Use env variable inside secondary docker image


#1

I would like to pass the CIRCLE_SHA1 env variable to a secondary container. The secondary container can’t access them by default.


#2

Yep, when setting up your docker YAML map, you can provide an environment key which contains a map of env vars. I think you might be able to add this in there, though I know variable interpolation doesn’t work in all keys across the YAML file. Try it?

https://circleci.com/docs/2.0/configuration-reference/#docker--machine--macosexecutor


#3

I can confirm variable interpolation doesn’t work for secondary container environments.

I’m trying to work around this by using the machine executor, will post results…


#4

Would you show how you’re trying this? Perhaps there is another way that readers know about.


#5

The relevant excerpt from my .config.yml:

  performance-test:
    docker:
    - image: maven:3.5.3-jdk-8-alpine
    - image: "myPrivateImage"
      auth:
        username: _json_key
        password: $GCLOUD_KEY
      environment:
        GCLOUD_KEY: $GCLOUD_KEY

The expansion works for the private registry key but not the secondary container’s environment (it runs a bash script which checks its content).
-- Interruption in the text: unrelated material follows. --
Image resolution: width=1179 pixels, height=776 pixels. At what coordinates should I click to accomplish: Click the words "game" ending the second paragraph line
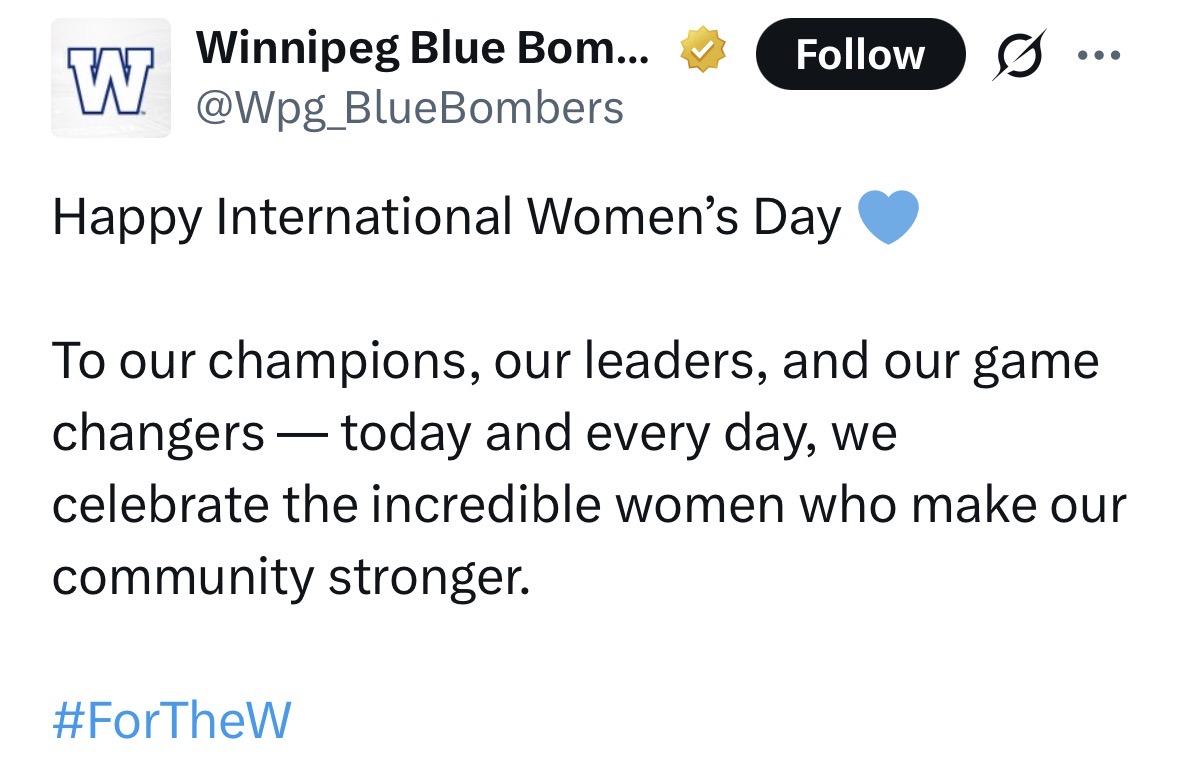click(1042, 362)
I got around it by using the machine executor and running the docker commands manually:

  performance-test:
    machine: true
    steps:
    - checkout
    - run:
        name: Login to docker registry
        command: docker login -u _json_key -p "${GCLOUD_KEY}" eu.gcr.io
    - run:
        name: Create docker network
        command: docker network create perf-tests
    - run:
        name: Launch secondary container
        command: >
          docker run --rm 
          -e GCLOUD_KEY="${GCLOUD_KEY}"
          --name ...
          --network=perf-tests
          myPrivateImage
        background: true
    - run:
        name: Run Tests
        command: >
          docker run
          -v ${PWD}/performance-tests:/usr/src/tests
          -w /usr/src/tests
          --network=perf-tests
          maven:3.5.3-jdk-8-alpine

#6

Great, nice one. I wonder, do you need the Machine executor for this? DinD (Docker in Docker) works very well, in my experience. (I do a similar thing to you, but with Docker Compose, and it has been rock-solid for me).


#7

By DinD do you mean using setup_remote_docker and then docker-compose to setup the containers?
That seems like it might work great!


#8

Yep, pretty much. Essentially if you were to flip your above config back to a Docker machine (e.g. docker:17.05.0-ce-git) then a Docker container is created for your build by CircleCI. Then your docker run above becomes a DinD configuration, by virtue of the nested containers.

In my experience this arrangement works very well. I think the Docker core team discourage it in certain circumstances (may be worth doing a bit of reading around it) but it’s been very reliable for me on CircleCI. The advantage I get is that I can run my microservices integration tests locally as well.

I’ve found that although there is nothing wrong with docker run with lots of parameters, after a certain level of complexity, putting all that stuff in a docker-compose.yml file is just a bit tidier. It simplifies other things as well, like container start order and network joining.